Work to be completed |
Among the entries, find each line that includes the string "agent" and list it.

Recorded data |
□ □ □
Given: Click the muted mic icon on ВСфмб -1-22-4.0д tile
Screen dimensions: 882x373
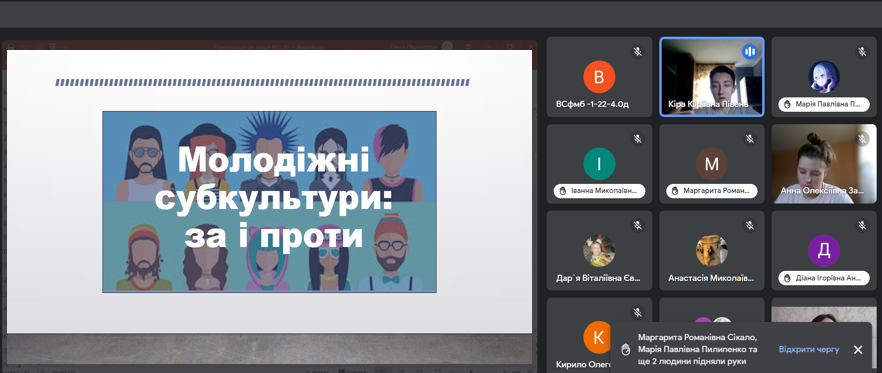Looking at the screenshot, I should (x=637, y=52).
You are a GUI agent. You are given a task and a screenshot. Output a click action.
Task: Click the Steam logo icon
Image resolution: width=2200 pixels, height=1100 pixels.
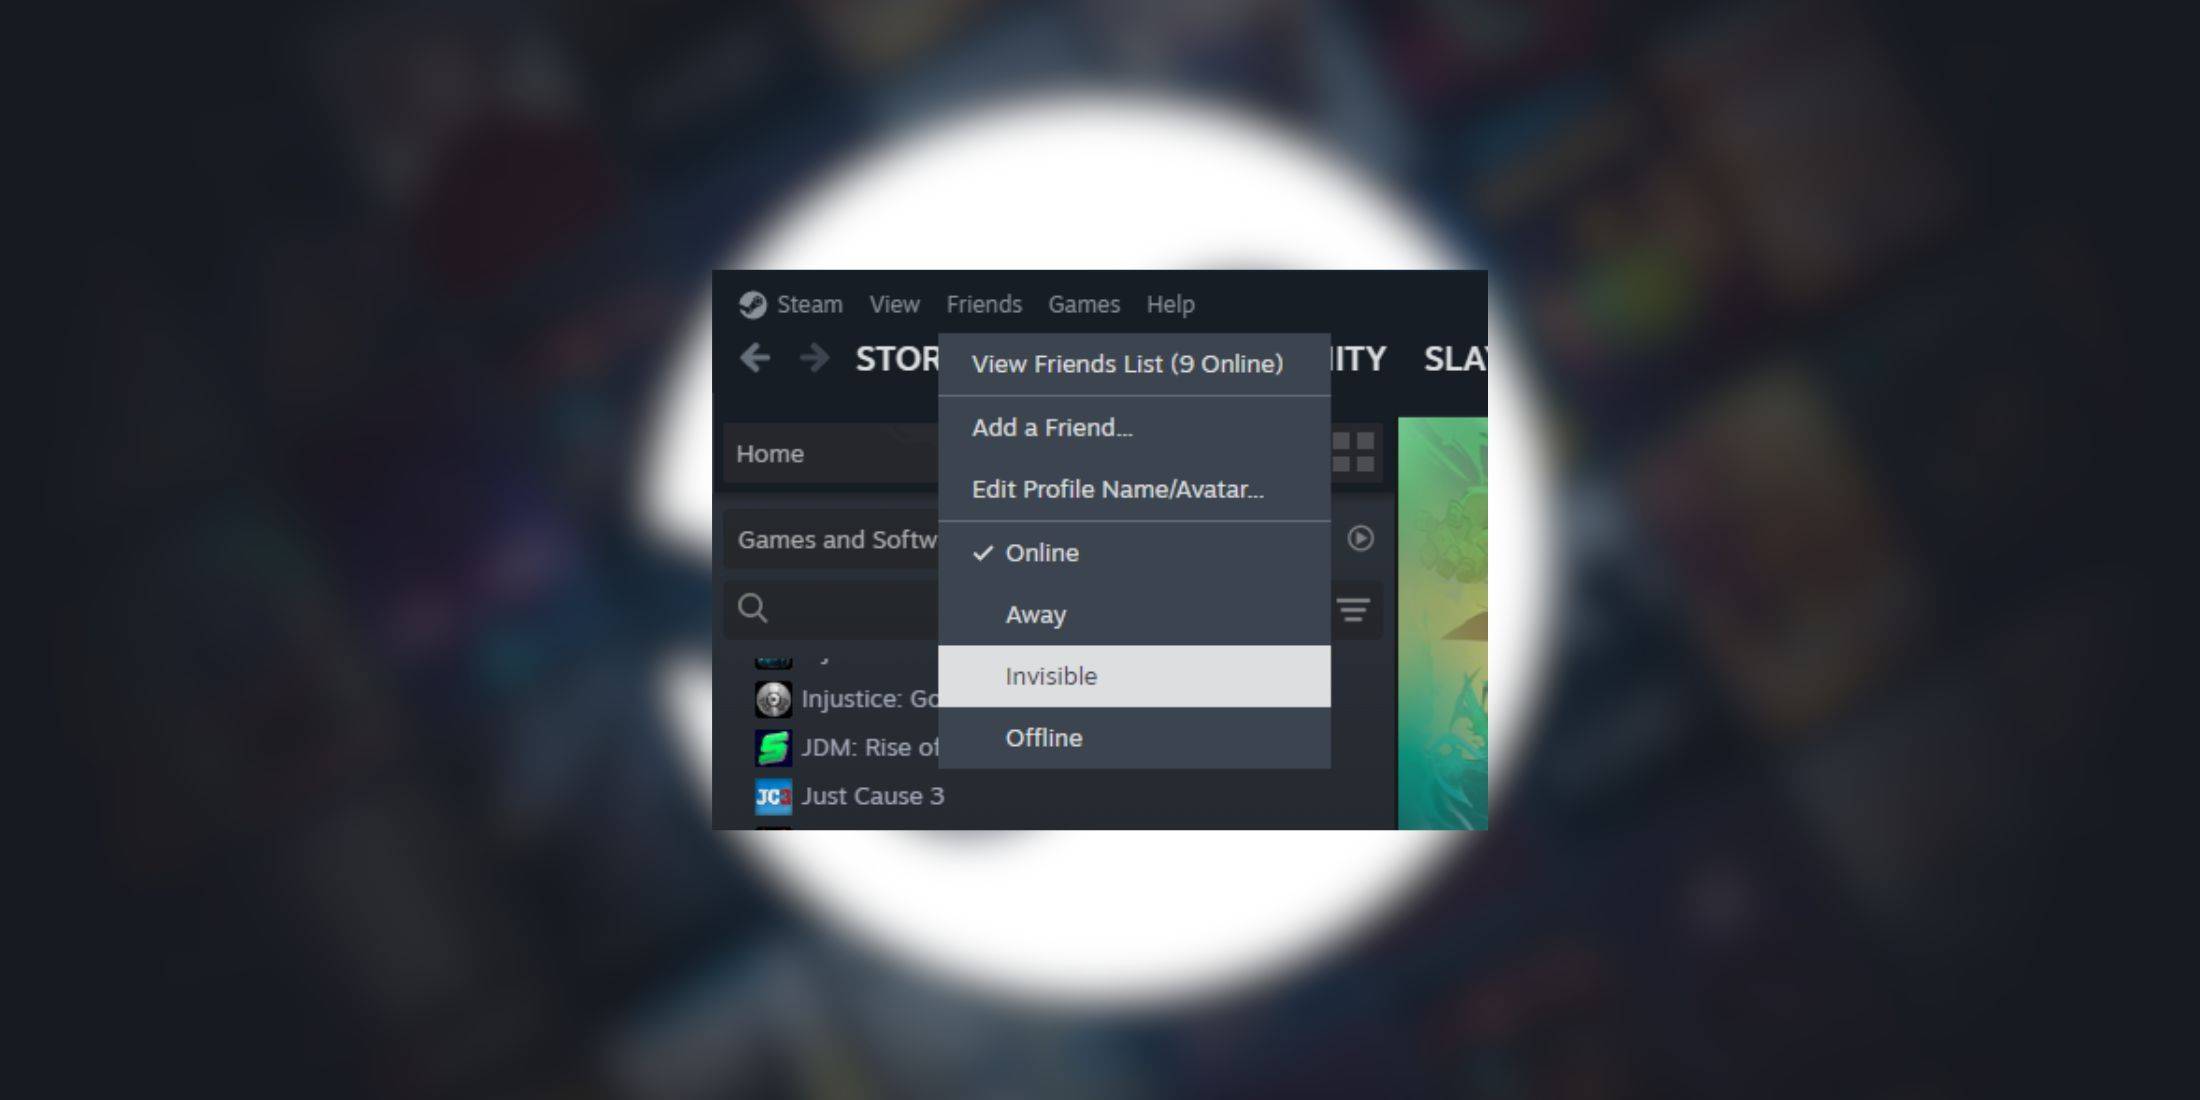tap(752, 304)
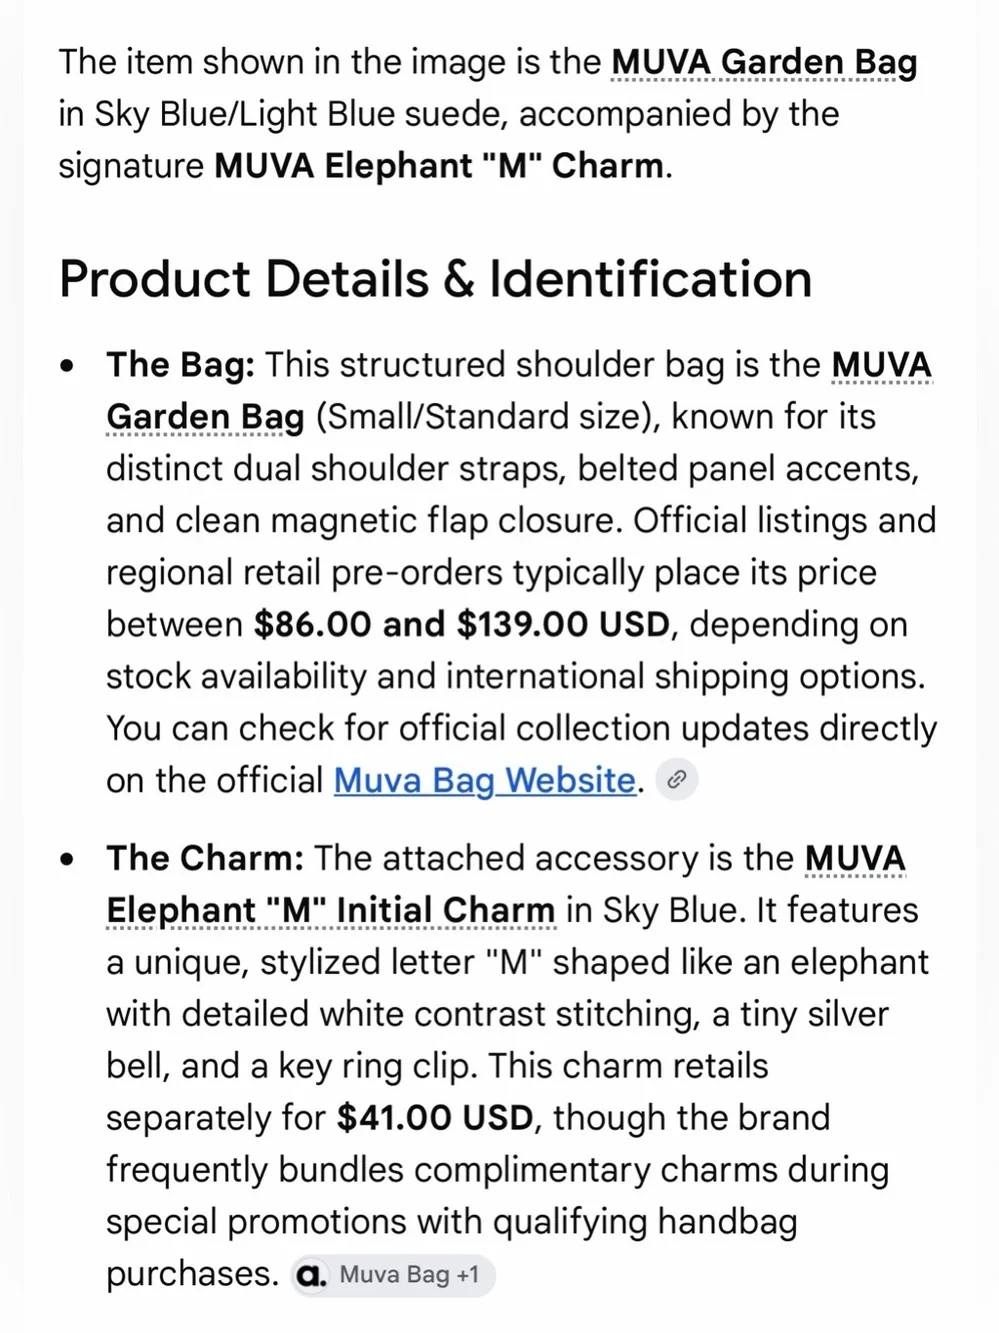Click the '+1' count in the source chip

tap(468, 1275)

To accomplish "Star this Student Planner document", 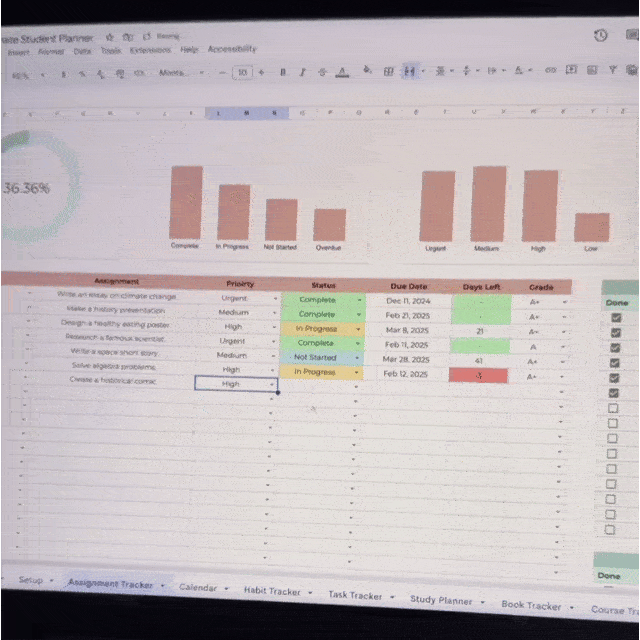I will 109,37.
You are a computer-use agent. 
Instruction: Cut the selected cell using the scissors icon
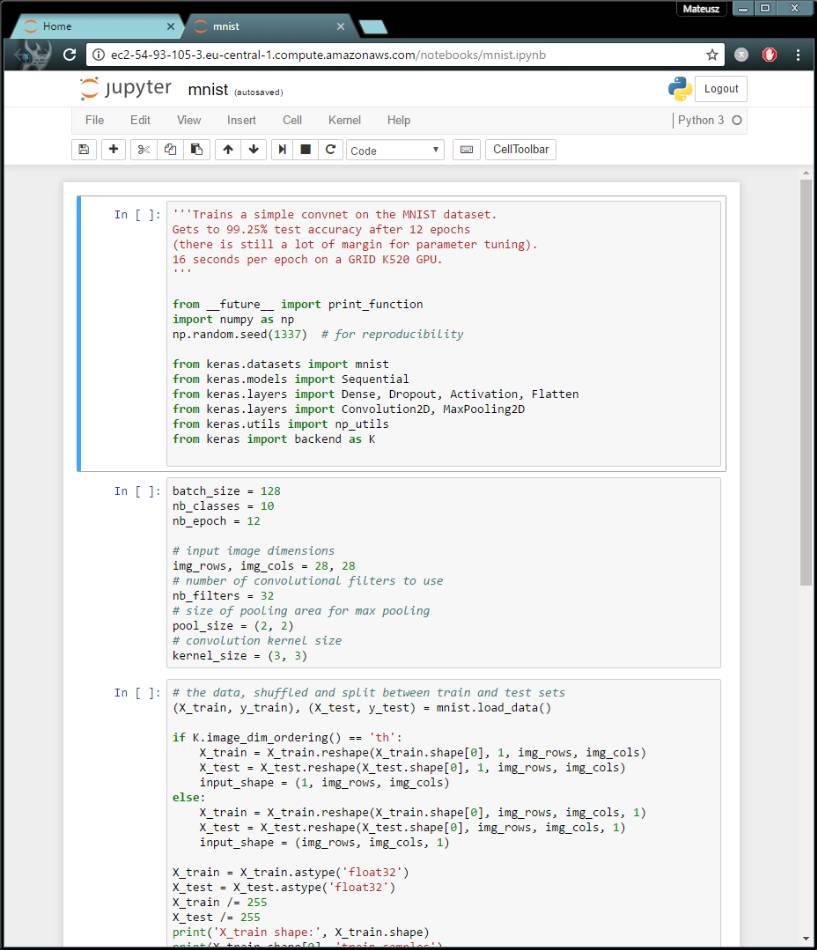pyautogui.click(x=144, y=150)
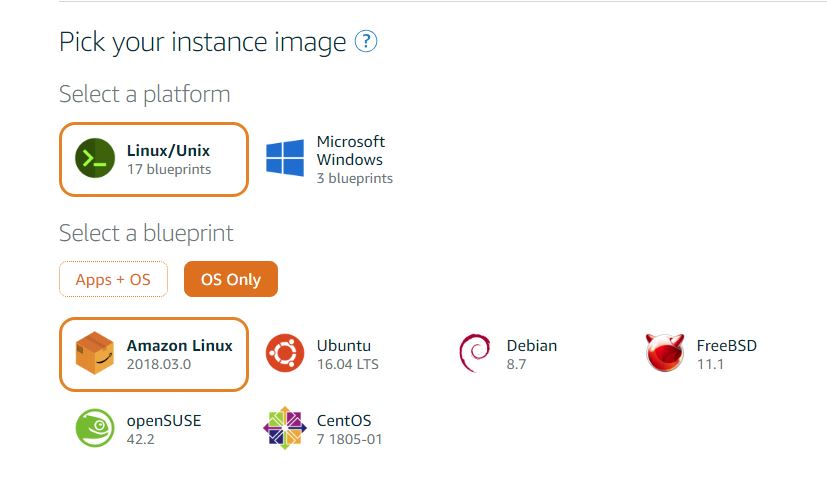Choose the FreeBSD daemon logo
The image size is (827, 485).
665,353

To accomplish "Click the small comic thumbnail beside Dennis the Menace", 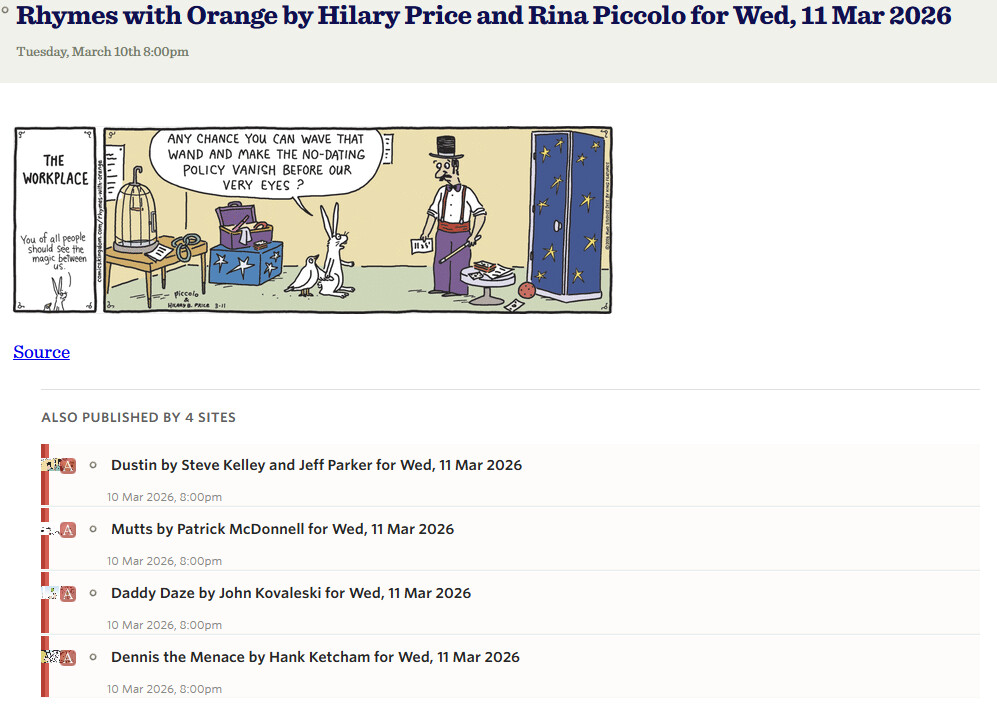I will click(x=50, y=657).
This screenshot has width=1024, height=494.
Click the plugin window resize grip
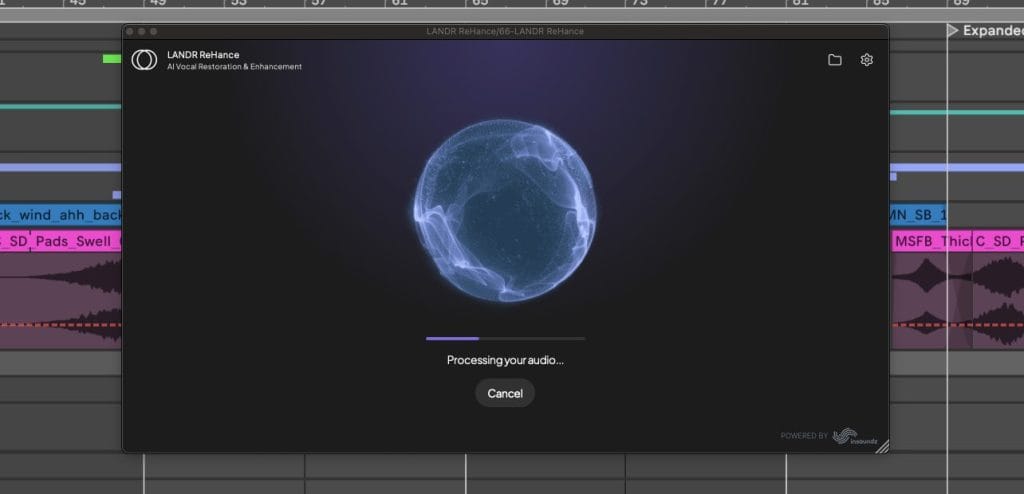coord(881,446)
□ □ □
Completed task |
You are a GUI agent. You are given a task and a screenshot. Output a click action.
You are a computer-use agent. 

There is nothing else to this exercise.